▶ Aim: Can you repeat the records below verbatim, from their first line through the line containing "Select Thématique in", including that line?

#### Records supplied

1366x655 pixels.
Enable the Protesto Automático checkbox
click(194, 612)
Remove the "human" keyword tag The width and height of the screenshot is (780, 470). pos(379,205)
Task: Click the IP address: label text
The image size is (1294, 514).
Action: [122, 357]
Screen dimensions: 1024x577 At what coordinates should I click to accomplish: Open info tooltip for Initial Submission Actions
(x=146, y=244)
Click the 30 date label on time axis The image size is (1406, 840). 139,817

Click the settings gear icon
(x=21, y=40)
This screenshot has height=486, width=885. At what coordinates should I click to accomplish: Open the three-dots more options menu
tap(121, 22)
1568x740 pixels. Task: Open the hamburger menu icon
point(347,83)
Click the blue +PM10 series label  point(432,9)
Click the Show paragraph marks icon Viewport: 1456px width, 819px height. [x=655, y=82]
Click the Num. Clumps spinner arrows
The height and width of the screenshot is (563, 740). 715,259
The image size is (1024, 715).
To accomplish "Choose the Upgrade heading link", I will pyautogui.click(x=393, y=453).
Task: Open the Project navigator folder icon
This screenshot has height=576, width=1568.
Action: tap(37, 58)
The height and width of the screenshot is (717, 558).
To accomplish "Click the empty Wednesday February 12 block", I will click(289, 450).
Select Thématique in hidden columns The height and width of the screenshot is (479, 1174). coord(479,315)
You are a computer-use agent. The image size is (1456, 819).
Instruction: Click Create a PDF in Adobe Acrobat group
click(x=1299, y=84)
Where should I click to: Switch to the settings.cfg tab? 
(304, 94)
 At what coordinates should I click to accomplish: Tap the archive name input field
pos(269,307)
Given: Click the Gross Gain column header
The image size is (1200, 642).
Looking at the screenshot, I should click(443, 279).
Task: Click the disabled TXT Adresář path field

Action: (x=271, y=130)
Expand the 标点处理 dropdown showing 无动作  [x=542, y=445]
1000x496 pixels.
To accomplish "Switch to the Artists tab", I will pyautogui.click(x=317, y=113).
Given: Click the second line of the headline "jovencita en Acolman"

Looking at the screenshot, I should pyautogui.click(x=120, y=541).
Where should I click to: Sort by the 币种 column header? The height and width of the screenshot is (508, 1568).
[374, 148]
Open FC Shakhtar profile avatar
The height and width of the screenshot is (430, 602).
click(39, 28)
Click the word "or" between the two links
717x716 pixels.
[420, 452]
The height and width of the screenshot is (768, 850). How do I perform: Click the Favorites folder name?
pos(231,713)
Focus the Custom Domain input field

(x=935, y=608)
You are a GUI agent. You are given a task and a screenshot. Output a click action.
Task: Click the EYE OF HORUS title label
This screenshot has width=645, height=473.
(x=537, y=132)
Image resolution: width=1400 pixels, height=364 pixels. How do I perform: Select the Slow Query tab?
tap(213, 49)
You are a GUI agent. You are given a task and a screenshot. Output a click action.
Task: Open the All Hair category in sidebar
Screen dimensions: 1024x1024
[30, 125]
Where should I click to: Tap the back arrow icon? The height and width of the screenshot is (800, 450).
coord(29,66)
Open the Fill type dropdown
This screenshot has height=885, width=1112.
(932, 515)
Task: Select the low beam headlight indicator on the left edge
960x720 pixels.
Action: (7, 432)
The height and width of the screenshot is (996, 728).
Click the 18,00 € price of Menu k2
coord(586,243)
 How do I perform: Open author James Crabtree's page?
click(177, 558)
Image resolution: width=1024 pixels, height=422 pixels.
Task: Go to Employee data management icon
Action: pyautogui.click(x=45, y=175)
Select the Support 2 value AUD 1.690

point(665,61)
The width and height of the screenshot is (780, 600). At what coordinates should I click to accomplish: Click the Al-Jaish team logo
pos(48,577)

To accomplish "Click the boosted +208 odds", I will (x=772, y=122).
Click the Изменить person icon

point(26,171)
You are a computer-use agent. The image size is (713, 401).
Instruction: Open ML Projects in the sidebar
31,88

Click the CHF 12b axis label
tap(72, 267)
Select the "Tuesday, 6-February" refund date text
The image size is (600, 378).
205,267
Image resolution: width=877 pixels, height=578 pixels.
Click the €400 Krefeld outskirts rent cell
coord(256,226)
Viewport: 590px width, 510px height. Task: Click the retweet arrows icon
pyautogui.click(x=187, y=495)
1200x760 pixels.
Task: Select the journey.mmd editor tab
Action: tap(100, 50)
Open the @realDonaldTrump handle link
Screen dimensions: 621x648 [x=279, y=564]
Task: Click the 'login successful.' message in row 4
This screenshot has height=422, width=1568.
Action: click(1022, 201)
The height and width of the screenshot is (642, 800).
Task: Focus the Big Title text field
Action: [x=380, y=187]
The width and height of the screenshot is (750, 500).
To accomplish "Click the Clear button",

########

▶ Expected answer:
1366x655 pixels.
Enable the Protesto Automático checkbox
click(194, 612)
Remove the "human" keyword tag The width and height of the screenshot is (780, 470). pos(379,205)
Task: Click the IP address: label text
The image size is (1294, 514).
Action: [122, 357]
Screen dimensions: 1024x577 At what coordinates should I click to accomplish: Open info tooltip for Initial Submission Actions
(x=146, y=244)
Click the 30 date label on time axis The image size is (1406, 840). 139,817

Click the settings gear icon
(x=21, y=40)
This screenshot has height=486, width=885. At what coordinates should I click to accomplish: Open the three-dots more options menu
tap(121, 22)
1568x740 pixels. Task: Open the hamburger menu icon
point(347,83)
Click the blue +PM10 series label  point(432,9)
Click the Show paragraph marks icon Viewport: 1456px width, 819px height. [x=655, y=82]
Click the Num. Clumps spinner arrows
The height and width of the screenshot is (563, 740). 715,259
The image size is (1024, 715).
To accomplish "Choose the Upgrade heading link", I will pyautogui.click(x=393, y=453).
Task: Open the Project navigator folder icon
This screenshot has height=576, width=1568.
Action: tap(37, 58)
The height and width of the screenshot is (717, 558).
To accomplish "Click the empty Wednesday February 12 block", I will click(289, 450).
Select Thématique in hidden columns The height and width of the screenshot is (479, 1174). coord(479,315)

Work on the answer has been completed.